Par Joie Des Mots
Par Gérard Charollois
Lors des débats politiques ayant précédé la primaire de la droite affairiste, l’écologie, la nature, la condition animale et même l’anthropocentrique « environnement » ne furent évoqués négativement que pour assurer au lobby de la chasse que le loisir de mort représente une saine « gestion de la faune » et pour affirmer aux entrepreneurs conquérants, chevaliers de la croissance et de l’emploi, qu’ils ne seront plus entravés dans leurs spéculations par un stupide principe de précaution (L’environnement : ça commence à bien faire).
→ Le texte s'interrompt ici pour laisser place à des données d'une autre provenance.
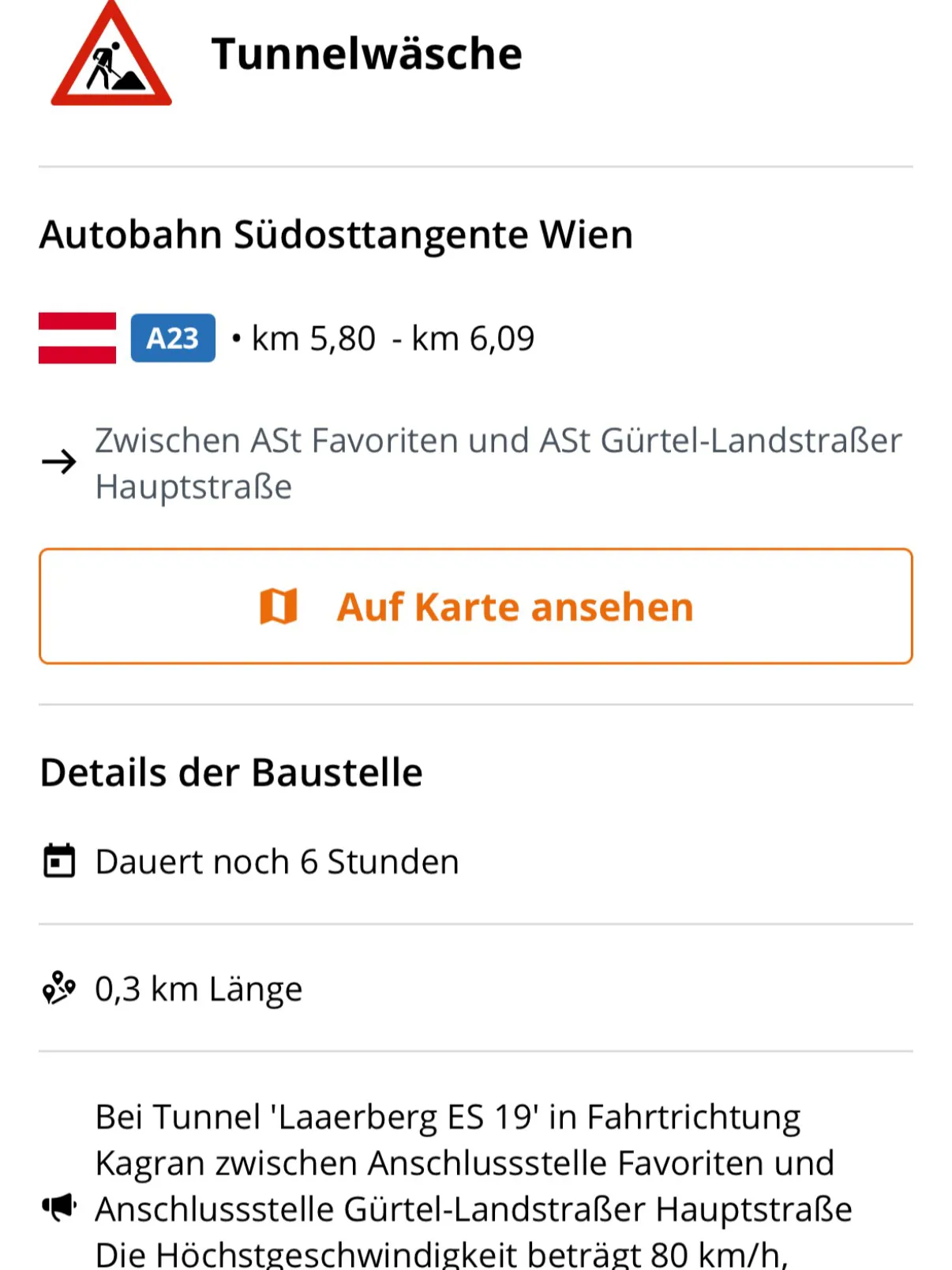Tap the 'Tunnelwäsche' title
Lors des primaire de la gauche, la nature, la condition animale furent peu évoquées et l’écologie se résume à des choix techniques, des planifications écologiques, des transitions énergétiques, offrant des occasions de croissance nouvelle. Durant leur dernier débat, Manuel Valls rappela son attachement au nocif projet d’aéroport de Loire-Atlantique, Benoît Hamon refusant cette agression contre la nature et mentionnant furtivement la disparition des espèces et notamment des primates. Quant à l’écologie politique, il faut bien objectivement constater son évanescence, son silence assourdissant. Elle a été victime des jeux d’appareil, là où il fallait une ouverture, un vaste rassemblement, un éclatement des comités Théodules groupusculaires.